Here, a previous page, such as page 510, stores a base address of
next page 515, in an entry, such as entry 511.
[0083] Initially, multiple pages in overflow table 505 may not
exist. For example, when no overflow occurs, no space is
potentially allocated to overflow table 505. Upon overflowing
another memory, which is not shown, then page 510 is allocated to
overflow table 505. Entries in page 510 are written as
transactional execution continues in an overflow state.
[0084] In one embodiment, when page 510 is full, an attempted write
to overflow table 505 results in a page fault, as there is no more
room in page 510. Here, additional or next page 515 is allocated.
The previous attempted write of an entry is completed by writing
the entry to page 515. Additionally, the base address of page 515
is stored in field 511 in page 510 to form the linked list of pages
for overflow table 505. Similarly, page 515 stores the base address
of page 520 in field 516, when page 520 is allocated.
[0085] Referring next to FIG. 6, an embodiment of a system capable
of virtualizing transactional memory is illustrated. Microprocessor
600 includes transactional memory 610, which is a cache memory. In
one embodiment TM 610 is a first level cache in core 630, similar
to the illustration of cache 103 in FIG. 1. Analogously, TM 610 may
be a low level cache in core 635. In the alternative, cache 610 is
higher level cache or otherwise available section of memory in
processor 600. Cache 610 includes lines 615, 620, and 625.
Additional fields associated with cache lines 615, 620, and 625 are
transaction read (Tr) fields 616, 621, and 626 and transaction
write (Tw) fields 617, 622, and 627. As an example, Tr field 616
and Tw field 617 correspond to cache line 615 and are to track
accesses to cache line 615.
[0086] In one embodiment, Tr field 616 and Tw field 617 are each
single bits in cache line 615. By default, Tr field 616 and Tw
field 617 are set to a default value, such as a logical one. Upon a
read or load from line 615 during execution of a pending
transaction, Tr field 616 is set to a second value, such as a
logical zero, to represent a read/load occurred during execution of
a pending transaction. Correspondingly, if a write or store to line
615 occurs during a pending transaction, then Tw field 617 is set
to the second value to represent a write or store occurred during
execution of a pending transaction. Upon aborting or committing a
transaction, all Tr fields and Tw fields associated with the
transaction to be committed or aborted are reset to the default
state to enable subsequent tracking of accesses to corresponding
cache lines.
[0087] Microprocessor 600 also includes core 630 and core 635 to
execute transactions. Core 630 includes register 631 having
overflow flag 632 and base address 633. Furthermore, in the
embodiment where TM 610 is in core 630, TM 610 is a first level
cache or otherwise available storage area in core 630. Similarly
core 635 includes overflow flag 637, base address 638, and
potentially TM 610, as stated above. Although, registers 631 and
636 are illustrated as being separate registers in FIG. 6, other
configurations for storing an overflow flag and base address are
possible. For example, a single register on microprocessor 600
stores an overflow flag and base address, and core 630 and 635
globally view the register. Alternatively, separate registers on
microprocessor 400 or cores 630 and 635 include a separate overflow
register(s) and a separate base address register(s).

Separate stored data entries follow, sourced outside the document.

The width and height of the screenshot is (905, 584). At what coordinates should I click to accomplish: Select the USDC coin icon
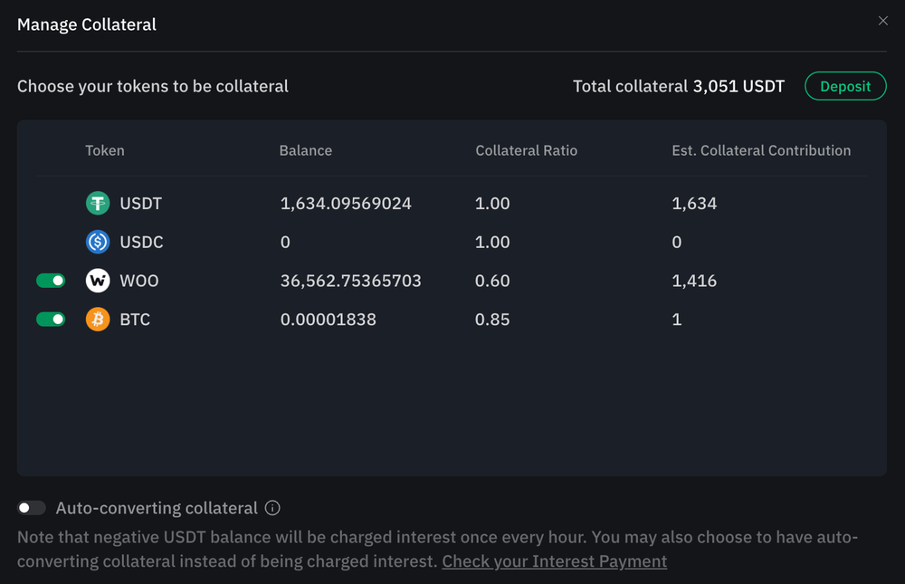tap(97, 242)
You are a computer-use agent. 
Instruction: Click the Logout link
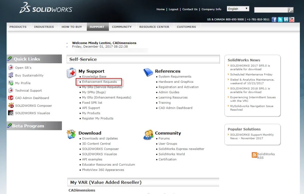coord(173,9)
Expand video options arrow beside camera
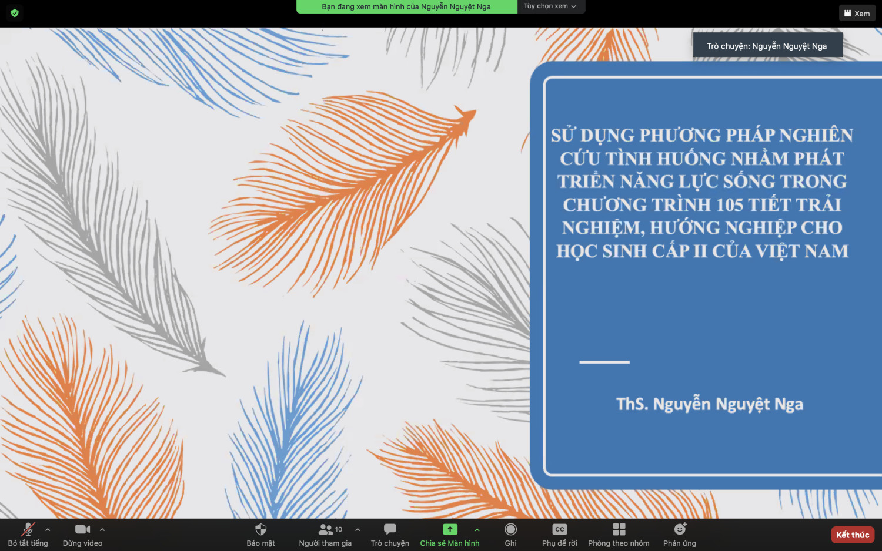This screenshot has width=882, height=551. click(x=102, y=529)
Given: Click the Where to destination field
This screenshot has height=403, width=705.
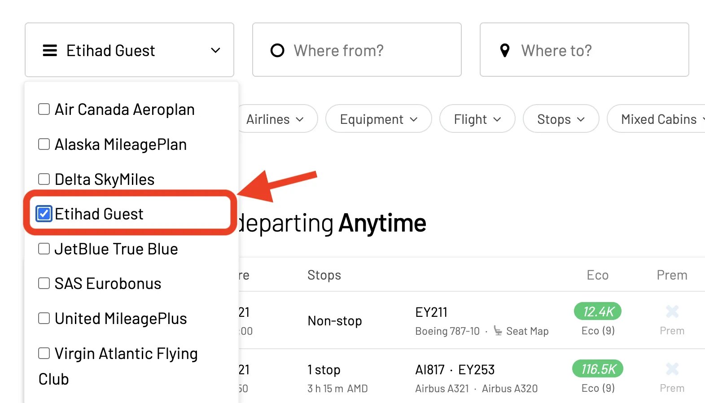Looking at the screenshot, I should (584, 50).
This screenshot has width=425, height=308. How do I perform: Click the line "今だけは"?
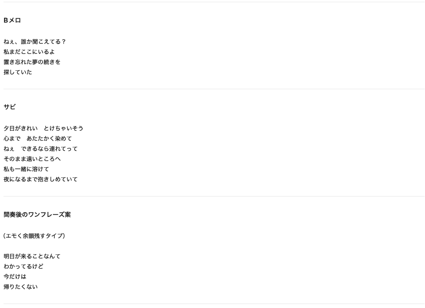(15, 277)
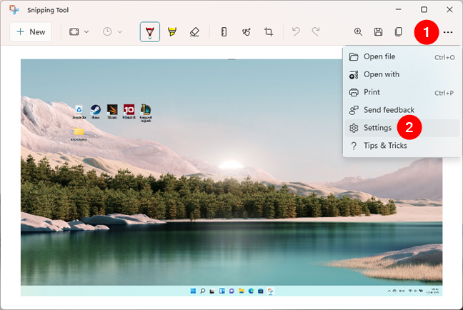The width and height of the screenshot is (463, 310).
Task: Expand the snipping mode dropdown
Action: 79,32
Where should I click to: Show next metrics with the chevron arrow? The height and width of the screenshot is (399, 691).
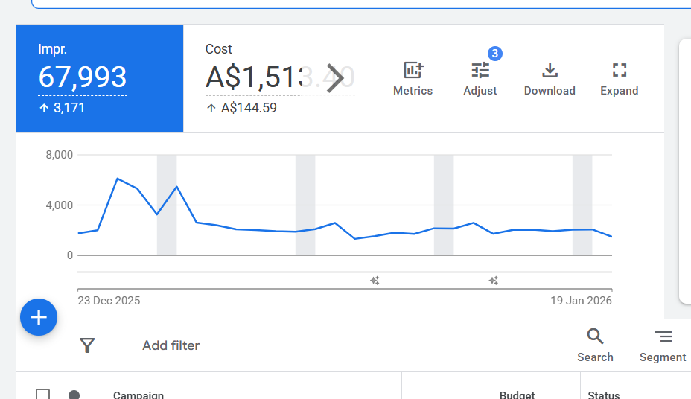click(x=335, y=78)
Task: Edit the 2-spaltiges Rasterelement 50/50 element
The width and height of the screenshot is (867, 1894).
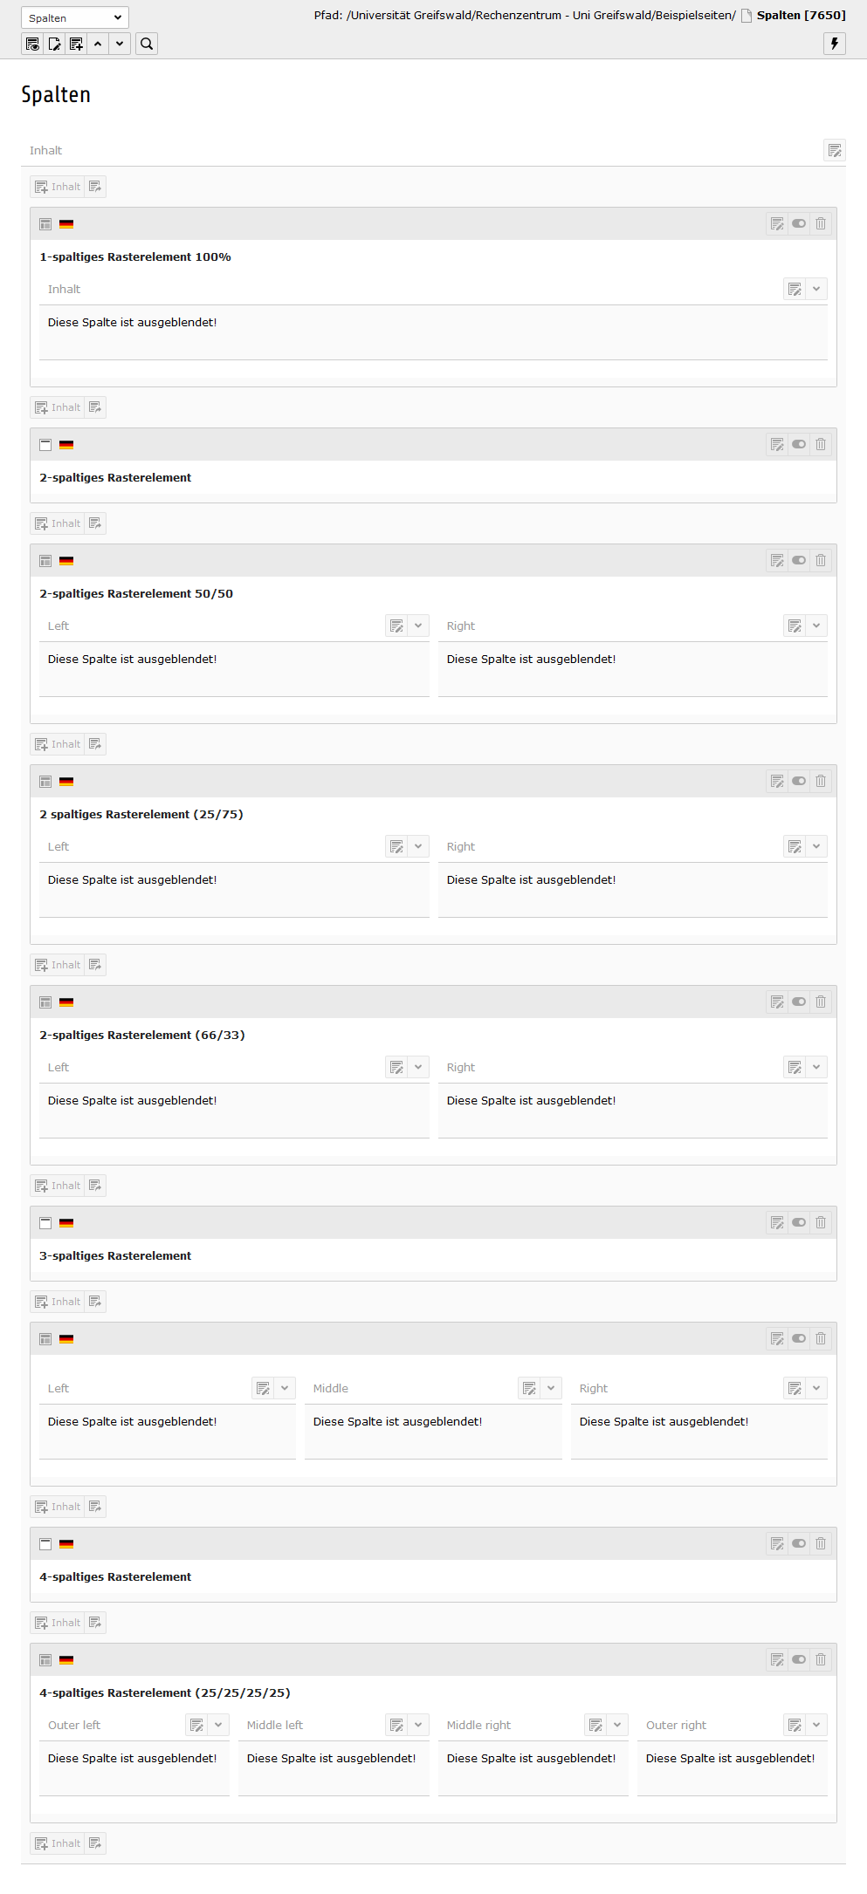Action: coord(777,560)
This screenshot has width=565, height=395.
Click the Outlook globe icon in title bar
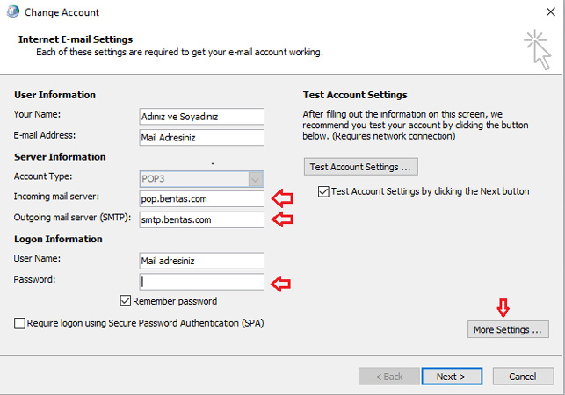[x=12, y=12]
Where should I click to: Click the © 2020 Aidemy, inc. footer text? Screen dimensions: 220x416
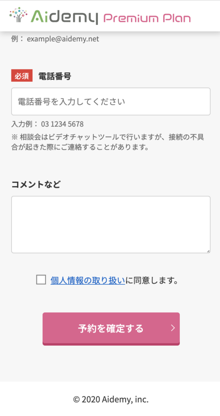tap(111, 399)
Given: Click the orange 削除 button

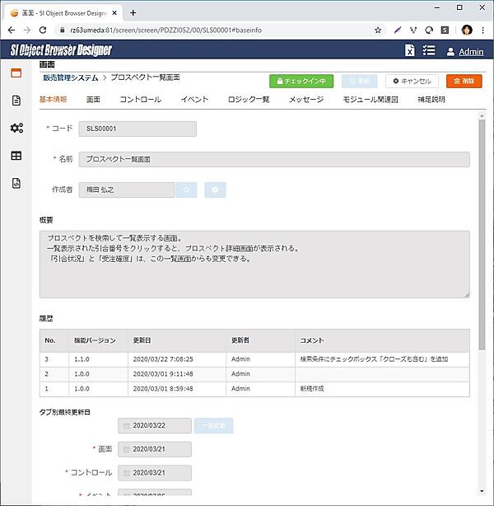Looking at the screenshot, I should (464, 82).
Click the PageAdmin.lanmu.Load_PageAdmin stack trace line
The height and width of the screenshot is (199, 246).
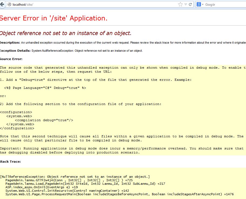(x=85, y=184)
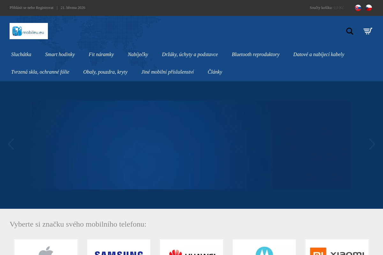
Task: Show previous slide with left arrow
Action: pyautogui.click(x=11, y=144)
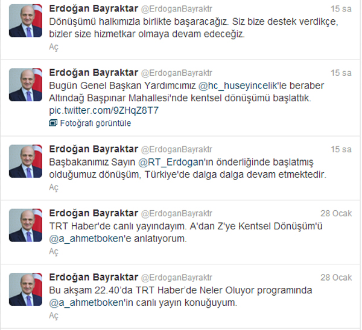Click the photo icon beside Fotoğrafı görüntüle
The image size is (362, 330).
point(53,123)
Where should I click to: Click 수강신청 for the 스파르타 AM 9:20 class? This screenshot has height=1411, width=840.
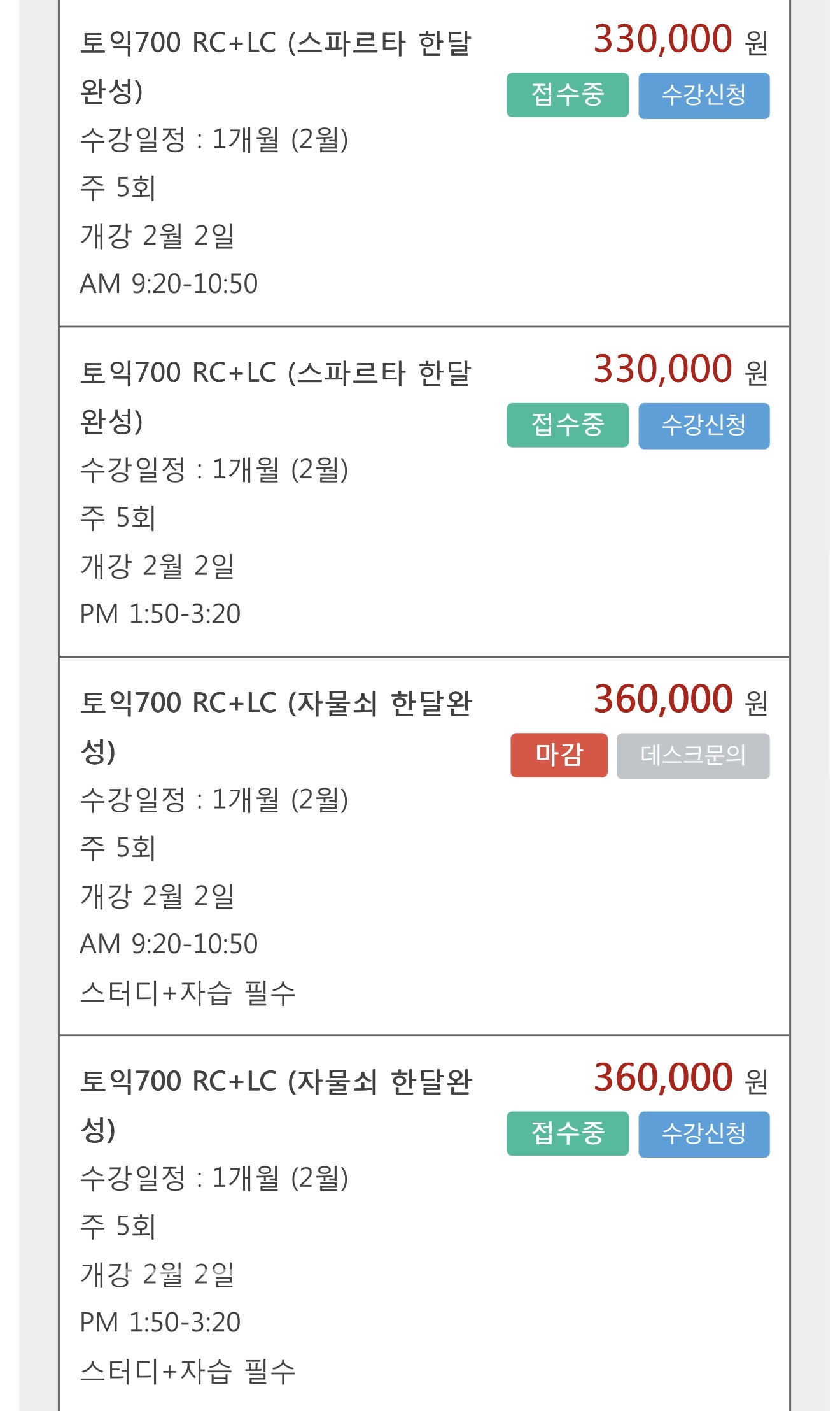click(x=703, y=96)
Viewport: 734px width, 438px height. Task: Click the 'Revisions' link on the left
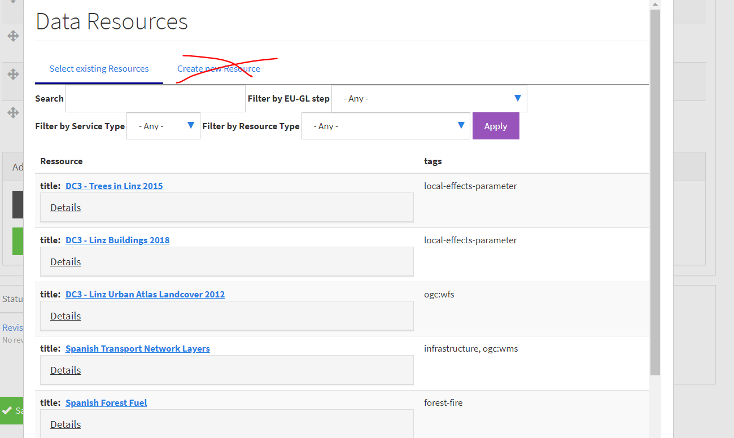point(12,327)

[0088] Initial transactional execution utilizes transactional
memory 610 to execute transactions. Tracking of accesses, conflict
checks, validation, and other transactional execution techniques
are performed utilizing Tr and Tw fields. However, upon overflowing
transaction memory 610, transaction memory 610 is extended into
memory 650. As illustrated, memory 650 is a system memory either
dedicated to processor 600 or shared among the system. However,
memory 650 may also be memory on processor 600, such as a second
level cache, as discussed above. Here, overflow table 655, which is
stored in memory 650, is used to extend transactional memory 610.
Extension into a higher level memory is also potentially referred
to as virtualizing transactional memory or extending into virtual
memory. Base addresses field 633 and 638 are to store a base
address of global overflow table 655 in system memory 650. In an
embodiment, where overflow table 655 is a multi-page overflow
table, previous pages, such as page 660, store a next base address
of a next page of overflow table 655, i.e. page 665, in a field,
such as field 661. By storing next page addresses in previous
pages, a linked list of pages in memory 650 is created to form
multi-page overflow table 655.
[0089] To illustrate operation of an embodiment of a system to
virtualize a transactional memory, the following example is
discussed. A first transaction loads from line 615, loads from line
625, performs a computational operation, writes the result back to
line 620, and then performs other miscellaneous operations before
attempting to validate/commit. Upon the load from line 615, Tr
field 616 is set to a logical value of 0 from a default logical
state of 1, to represent a load from line 615 occurred during
execution of the first transaction, which is still pending.
Similarly, Tr field 626 is set to a logical value of 0 to represent
a load from line 625. When the write to line 620 occurs, Tw field
622 is set to a logical 0 to represent a write to line 620 occurred
during a pendency of the first transaction.
[0090] Now assume that a second transaction, includes an operation
that misses cache line 615 and through a replacement algorithm,
such as a least recently used algorithm, cache line 615 is selected
for eviction while the first transaction is still pending. A cache
controller or other logic, not illustrated, detects that eviction
of line 615, which results in an overflow event, as Tr field 616 is
set to a logical zero representing line 615 was read from during
execution of the first transaction, which is still pending. In one
embodiment, logic sets an overflow flag, such as overflow flag 632,
based on the overflow event. In another embodiment, an interrupt is
generated when cache line 615 is selected for eviction with Tr
field 616 set to a logical zero. Overflow flag 632 is then set by
the handler based on the handling of the interrupt. Communication
protocols between core 630 and 636 are used to set overflow flag
637, so both cores are notified that an overflow event occurred and
transactional memory 610 is to be virtualized.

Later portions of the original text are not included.